Concerning the History of Portuguese Grammar as a Foreign Language (17th – 19th centuries)
The Corpus of Portuguese as a Foreign Language Grammars (PFL) – www.corpusgramaticalple.uevora.pt is a research project at the University of Évora which is dedicated to studying and valuing the grammatical tradition of Portuguese as a Foreign Language (PLE). It focuses in particular on digital applications that make such heritage accessible to those who work in related fields, such as foreign language teaching, translation and interpretation.
This project consists of the registration and inventory in digital form of metalinguistic PFL sources – grammars, manuals and conversations guides -, dated between the 17th and 19th centuries, whose historiographical study and linguistic analysis are still to be undertaken mainly because of the modest and tardy investment by the Portuguese, especially when compared to that of other Romance languages.

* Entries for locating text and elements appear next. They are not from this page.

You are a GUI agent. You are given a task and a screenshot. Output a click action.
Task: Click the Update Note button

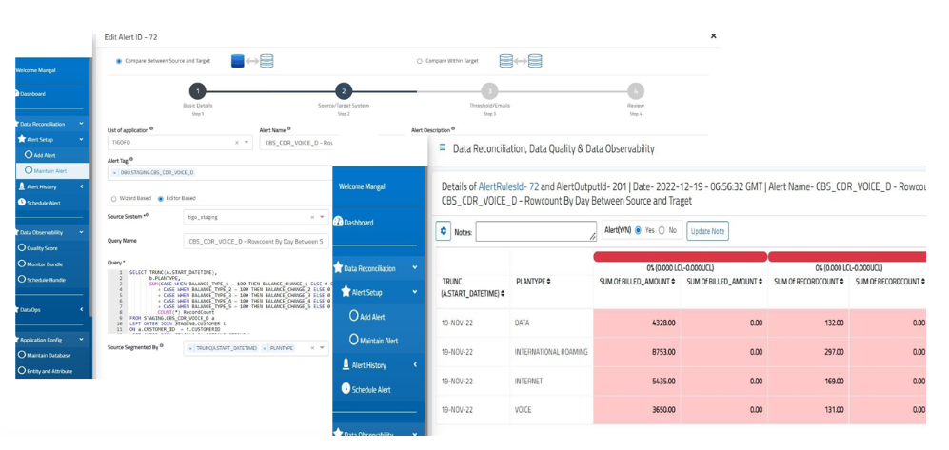(x=707, y=231)
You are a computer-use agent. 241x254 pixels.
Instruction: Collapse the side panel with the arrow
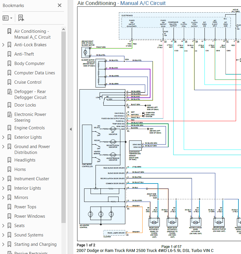pos(71,129)
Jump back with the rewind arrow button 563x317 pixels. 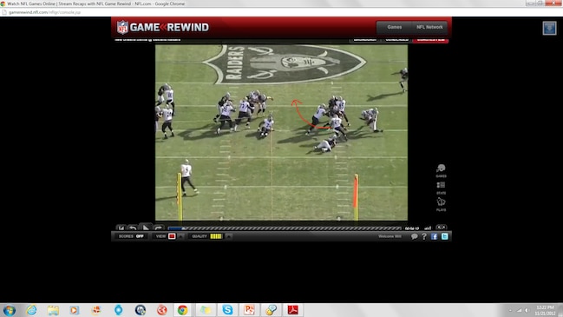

The sources under study, which constitute the Corpus, are limited to Portuguese grammars, manuals and conversation guides which have a foreign language point of view; i.e. grammar texts in Portuguese, mostly written by foreigners and, depending on the target audience, written in several European languages (English, French, Italian, Spanish and German). The context in which these texts emerge from the middle of the 17th century onwards is the diffusion of teaching / learning of foreign languages from the Renaissance period, along with the significant increase throughout Europe in the publishing of non-native language manuals and teaching methods.